There are very few riders who have remained in the hearts of fans like Casey Stoner. There are still many people who would like to see him again in the races, in a challenge with another phenomenon like Marc Marquez. The Australian had a long chat about his past, his present and his future with Chris Vermeulen, in a video that you can see above.
"For me, finishing the race was a release, I loved working with the team and qualifying"
Like the fans, Casey revealed that he too has often thought about what would happen if he had kept racing.
"Without a doubt I would have challenged for more championships, if I would have won another one I don't know, that’s up for debate. Sometimes I’ve had little wishes to come back, not necessarily for the racing aspect but I loved working with my team. I know it sounds stupid, but I loved the practice sessions when the weather was all right and the bike was working great, I loved the qualifying sessions and that little bit of pressure of getting everything right for a lap, I really enjoyed that. Racing wasn’t necessarily my most enjoyable part, because you’d put all this effort into 20 laps, and you can't make a mistake and it's that easy to make a mistake on those bikes. One little twitch of the finger on the front brake at the wrong moment and you’re down, there is so much pressure on it. For me, finishing the race was more of a release for me, whether I had won or lost. It was a big relief for me, I did my job. That aspect I didn’t really miss, but I did miss working with the team, qualifying and feeling pretty much as good as you could do was a fantastic feeling for me".
"I stopped being a test rider for Honda because the young gun coming through didn't want me around"
Stoner had been a test rider for a few years.
"I tried with Honda at the beginning, but kind of got squeezed out a bit by the young gun coming through, he didn’t want me around," Casey confessed and his words seem to be a clear reference to Marc Marquez.

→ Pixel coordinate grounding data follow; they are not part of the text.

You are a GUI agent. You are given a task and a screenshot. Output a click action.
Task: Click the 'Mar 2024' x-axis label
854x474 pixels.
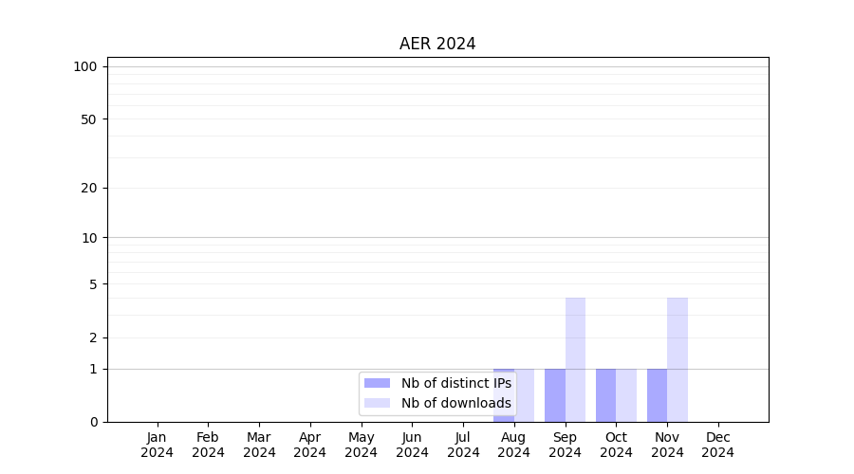(259, 445)
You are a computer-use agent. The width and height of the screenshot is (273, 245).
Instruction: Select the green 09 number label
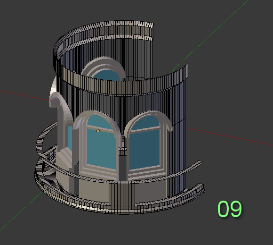pyautogui.click(x=230, y=209)

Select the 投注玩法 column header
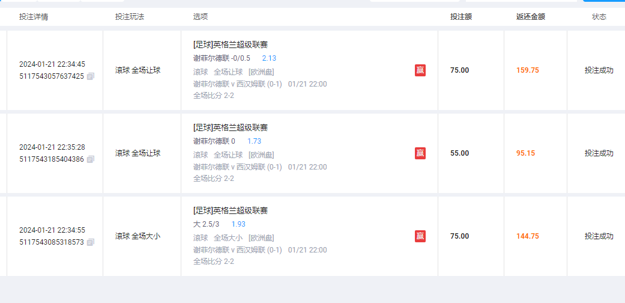click(x=130, y=17)
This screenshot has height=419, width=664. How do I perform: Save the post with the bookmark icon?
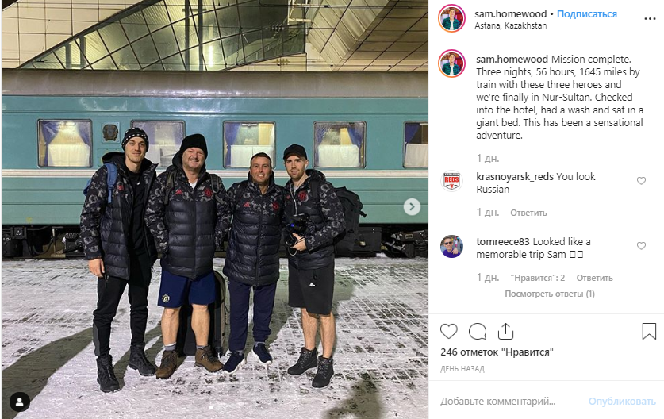click(x=649, y=331)
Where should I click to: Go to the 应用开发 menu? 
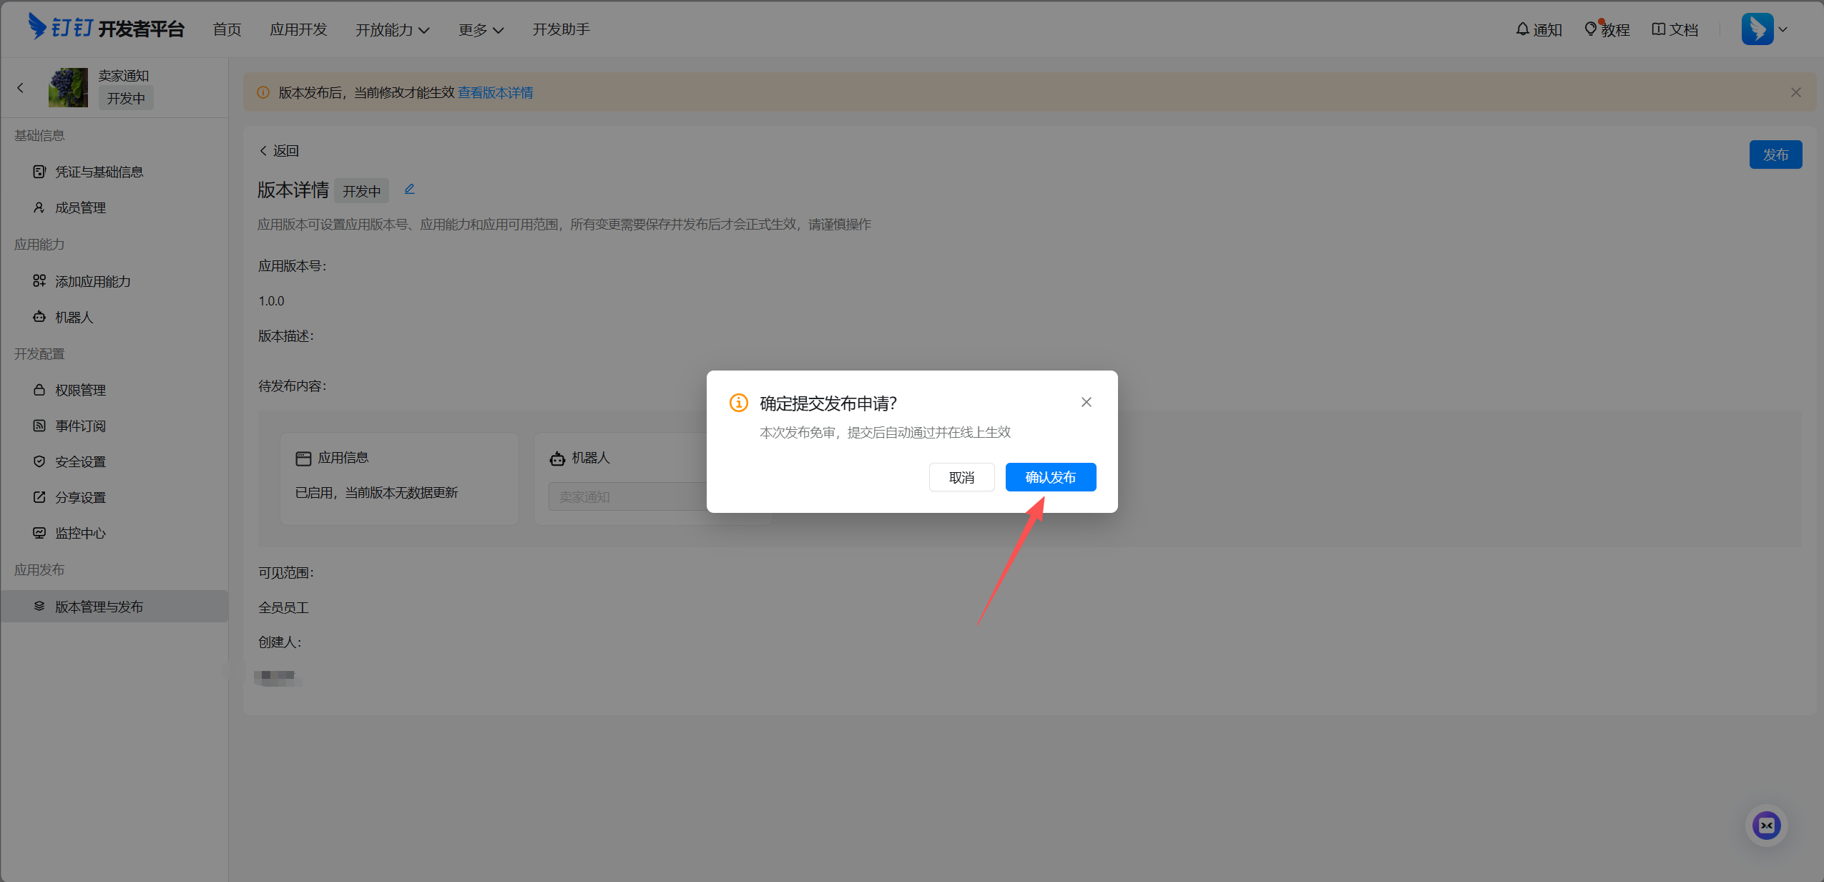[298, 29]
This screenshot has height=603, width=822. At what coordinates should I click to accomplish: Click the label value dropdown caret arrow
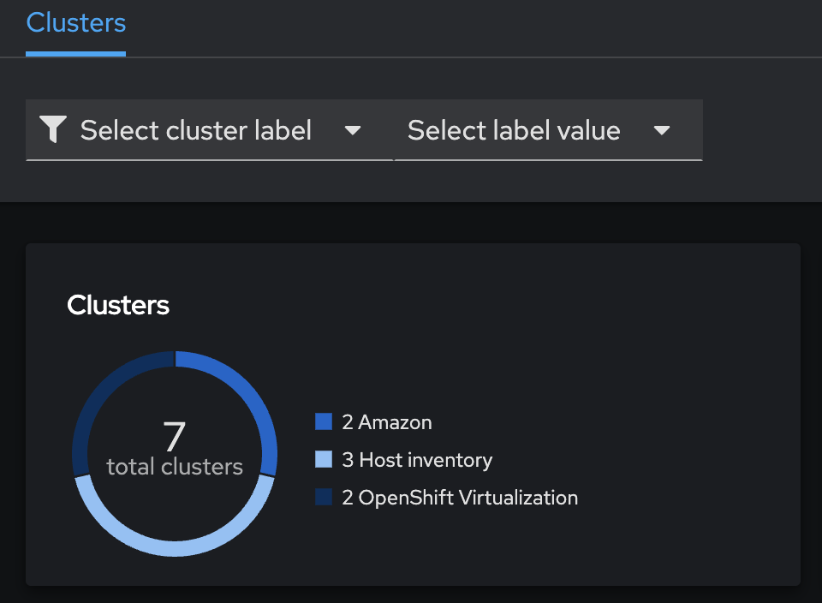(661, 130)
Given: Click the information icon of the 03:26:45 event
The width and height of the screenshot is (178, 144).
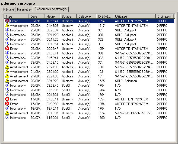Looking at the screenshot, I should [7, 85].
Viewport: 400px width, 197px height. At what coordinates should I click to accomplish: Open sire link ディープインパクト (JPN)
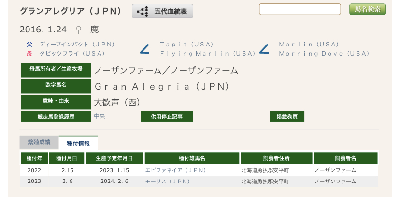click(x=77, y=44)
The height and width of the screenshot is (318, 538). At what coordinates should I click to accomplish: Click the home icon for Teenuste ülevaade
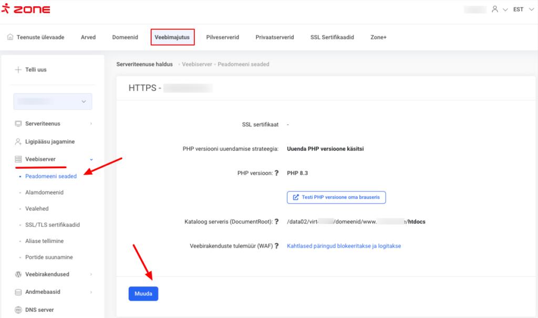click(10, 37)
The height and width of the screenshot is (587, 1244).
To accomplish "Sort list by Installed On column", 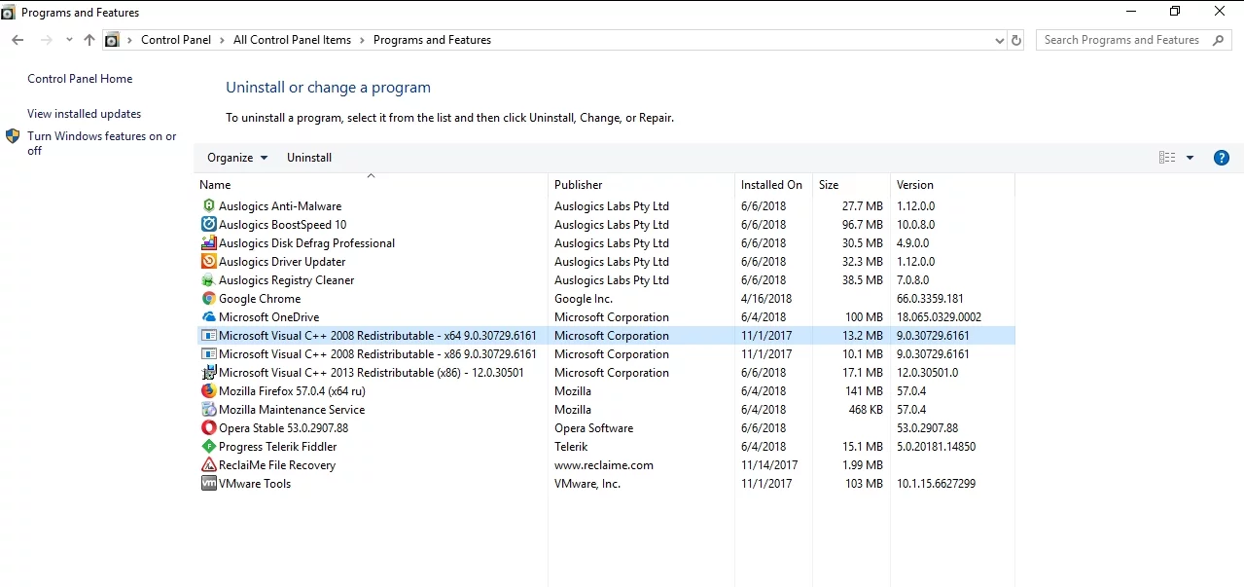I will coord(771,185).
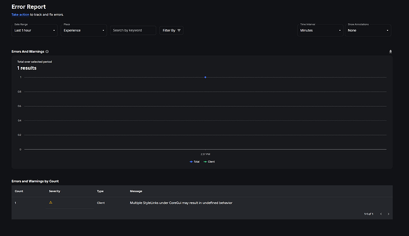Click the yellow warning severity icon

50,202
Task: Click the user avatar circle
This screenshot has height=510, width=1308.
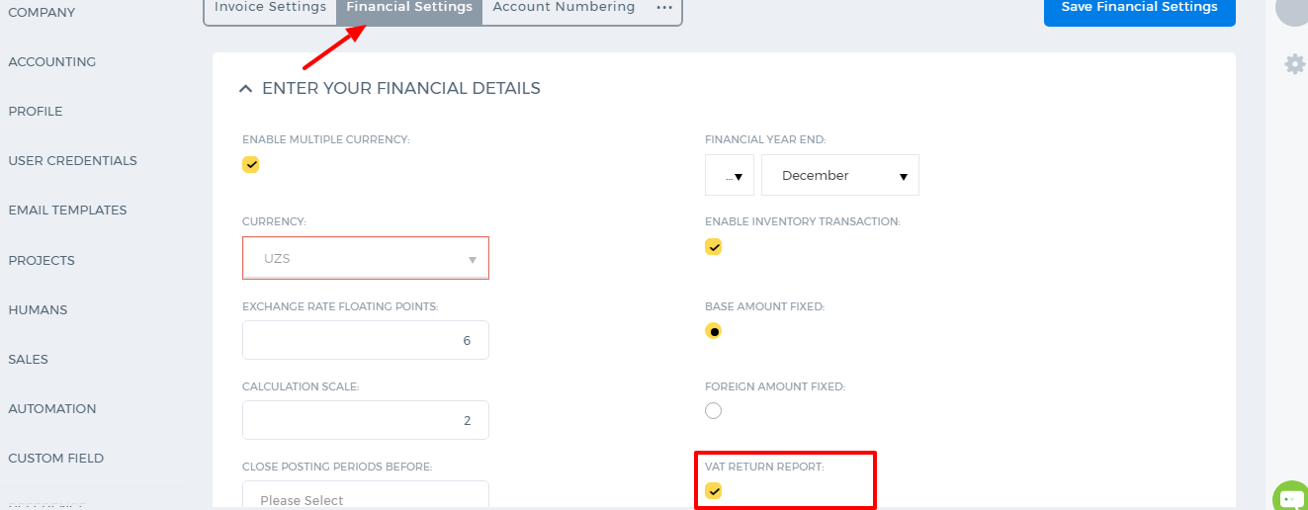Action: [1291, 10]
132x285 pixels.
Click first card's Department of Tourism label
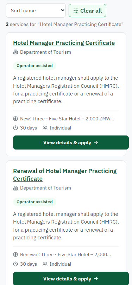tap(45, 52)
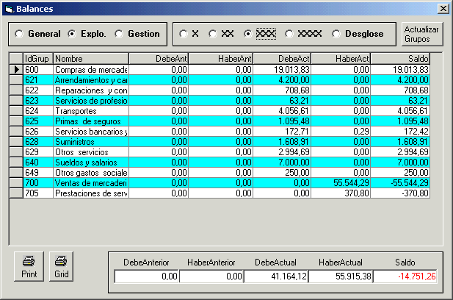Select the Sueldos y salarios row

point(90,162)
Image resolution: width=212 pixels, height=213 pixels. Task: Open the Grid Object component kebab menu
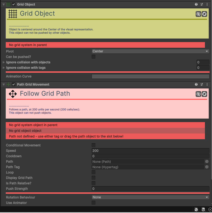pos(207,4)
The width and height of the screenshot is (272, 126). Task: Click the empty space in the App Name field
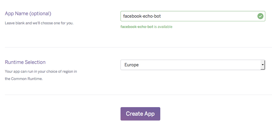tap(208, 16)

Then it was Ducati's turn…
"We tried this with Ducati as well but couldn’t come to an agreement, and we had to step aside from that role. I felt I couldn't give the team what I wanted to. I knew what the riders wanted, we worked really well together but unfortunately riders don’t always get the say. With some of the manufacturers, they say data and what they believe is the correct direction and it doesn’t always site well with the riders. It was a constant slog to get the right things changed on the bike and move forward, it was hard work and being in Australia it was a little bit difficult, so I sort of stepped back from that role".
"I think I still have a lot to give to MotoGP"
This does not mean that Stoner has definitively closed the doors to the MotoGP world championship…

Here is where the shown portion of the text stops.